Monday, 24 December 2012

Registration: a Christmas Eve Homily with reference to Luke 2:1-7


Luke 2:1 In those days a decree went out from Emperor Augustus that all the world should be registered. 2This was the first registration and was taken while Quirinius was governor of Syria. 3All went to their own towns to be registered. 4Joseph also went from the town of Nazareth in Galilee to Judea, to the city of David called Bethlehem, because he was descended from the house and family of David. 5He went to be registered with Mary, to whom he was engaged and who was expecting a child. 
A bit of a theme there. Did notice? Registered three times and registration once. 
Register: Noun—an official list or record, for example of births, marriages, and deaths, of shipping, or of historic places.
Joseph and Mary went home to Bethlehem to be officially recorded as being from there. We do something similar at Christmas, don’t we. Lots of people head home at this time of year. I heard on the radio that last Friday was Calgary Airport’s busiest day of the year. Much of that traffic was people heading home to be re-connected with their families—not officially, but emotionally and relationally. There’s often some history in it, too, we go home to repeat and enjoy the Christmas traditions of our family histories. Although it’s not an official registering, there is a real sense that we’re making sure that we’re being recorded as members of our families—part of the official history and register of marriages and births which are associated with them.  
6While they were there, the time came for her to deliver her child. 7And she gave birth to her firstborn son and wrapped him in bands of cloth, and laid him in a manger, because there was no place for them in the inn.

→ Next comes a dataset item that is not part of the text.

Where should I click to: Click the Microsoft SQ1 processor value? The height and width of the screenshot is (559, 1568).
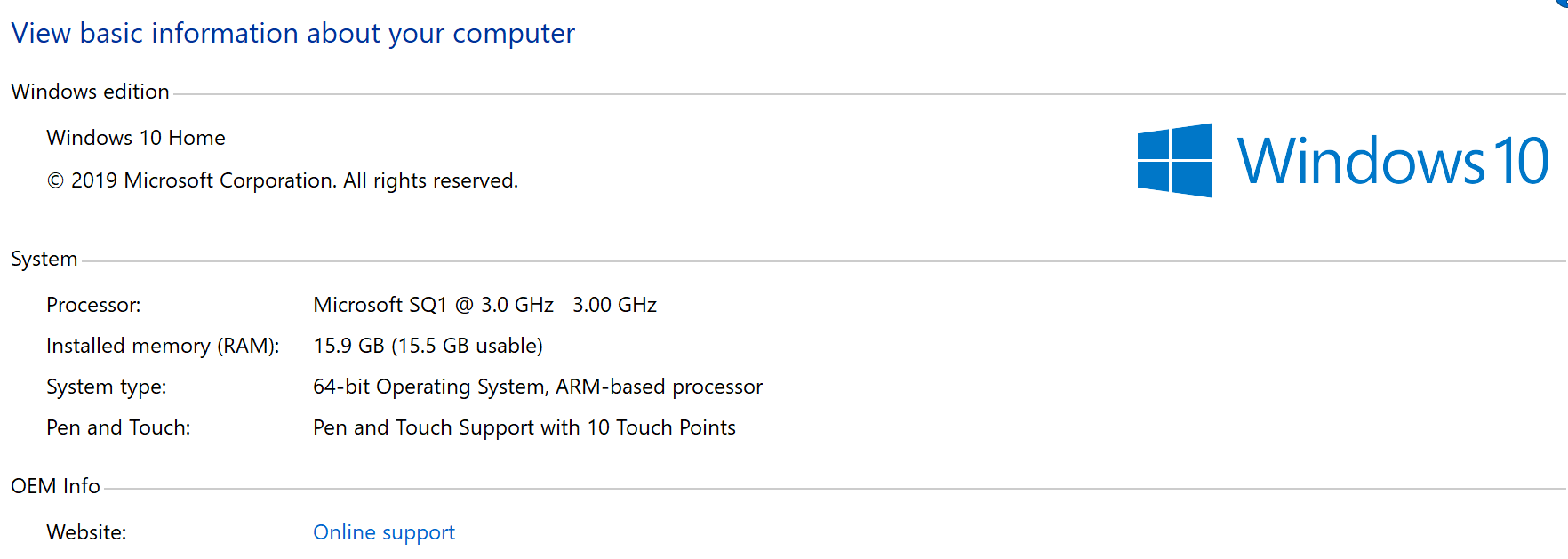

While they were there Jesus was born. Likewise, while we’re here at home with our families, Jesus’ birthday happens and we celebrate that by coming here. It’s like a spiritual registration. 
Register: Noun—an official list or record, for example of births, marriages, and deaths, of shipping, or of historic places.
Coming to worship on Christmas Eve is like allowing ourselves, or making sure, maybe for some of us, hoping, that we’re “registered”—on the official list or record, associated with 
  • this most important birth of all time, the birth of Jesus, God with us, our Lord and Saviour
  • the miraculous circumstances of his conception and the marriage or his parents, and
  • his death on the cross to set us free from sin and death. 
Tonight we have an opportunity to “register” the fact that we believe this is real history, which took place in real historic places among real people. And not only that, we also have the opportunity to be registered as active and willing participants in the truth of it all and in the continuing history of Jesus who is risen from the dead, lives on in us his followers and in his Church. 
So, welcome home. For those of you who are visiting or are not here very often, it’s good to see you and have you join our Church family for this birthday celebration. I hope your praying our family creed and coming to The Lord’s Table with us tonight will be for you an act confirming your registration in the Kingdom of God. I hope the good news of Jesus will get under your skin anew and, if you live in The Hat, you’ll feel welcome to come and hang out with this family more often. If you’re from away—may you find and get yourself registered in a Church family there. 
If you are someone who is still wondering and have not yet decided to believe in and follow Jesus, it’s especially good to see you, too. We’re glad you’re here. I hope you will find the prayers inside the cover of your bulletin helpful, and that you will decide to be registered in the Book of Life tonight or sometime soon and that you, too, will feel welcomed and appreciated enough to join the family of God. 
For those of you who are here every Sunday. I’m glad to see you all. What a blessing you are to Jude and I. What a great family of Jesus followers. We love you. 
Merry Christmas one and all. God bless us everyone.